So, I walk back to the car to face a wife and two hungry boys who were counting on barbeque chicken for dinner. No problem, I told them, I will grill up some chicken at home.

We had some chicken breasts in the freezer, and not much in the way of barbeque sauce. The chicken went into the microwave to thaw and we started working on a basting sauce.

After some thought, and some urging by the hungry boys, we decided to try equal parts of Worcester Sauce, Heinz 57 Steak Sauce and butter. We melted the butter and added the other two ingredients. By that time, the chicken was not only thawed but partially cooked.

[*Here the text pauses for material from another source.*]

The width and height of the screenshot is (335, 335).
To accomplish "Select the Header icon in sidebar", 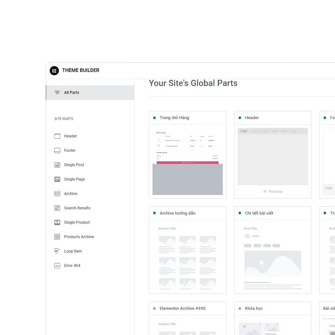I will click(57, 136).
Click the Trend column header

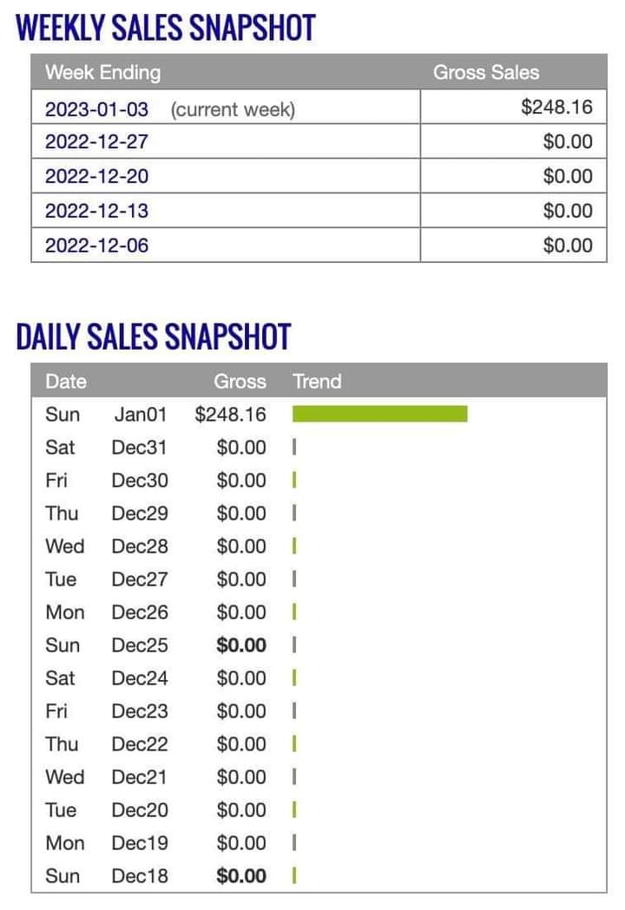317,381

I put the chicken on the hot grill and started basting. Flipped those over and basted that side as well. One more flip and more basting, they were cooked through and we served them up.  Honestly, they were fantastic. We have been making BBQ chicken the same way ever since.

Here is the recipe:

Two large chicken breasts on the bone with the skin intact
Two tablespoons Worcester Sauce
Two tablespoons Heinz 57 Steak Sauce
Two tablespoons melted butter

Directions:

Put the chicken in a glass dish, cook in the microwave oven for 10 minutes on high.
Melt the butter and two sauces together.
Put the chicken on a hot grill bone side down and baste the skin with the sauce.
Grill for about 5 minutes, turn the breast over and baste the bone side.
Grill for an additional 5 minutes or so.
Flip again for one more basting.
Check the temperature of the chicken with a good meat thermometer; they are done
when they reach 170 degrees.
If you have any sauce left, baste them one more time before serving.

Some notes.

I know this is not the healthiest way to serve chicken. You can substitute margarine for the butter if you like. The skin keeps the meat very moist and can be removed before eating. However, it is very tasty.

Over the years we have served this chicken many, many times, to both family and friends. It has always gotten rave reviews. The highest compliment was when our teenaged grandson requested that I make it when he was visiting.

Feel free to add whatever you like to the sauce, hot pepper, honey, brown sugar or anything else you may want. For us we are sticking to the three ingredients we have loved for years.

 

FOG sez:

Healthy meals? Do I look like I eat healthy meals?

I want my tombstone to read: “He Ate Well”.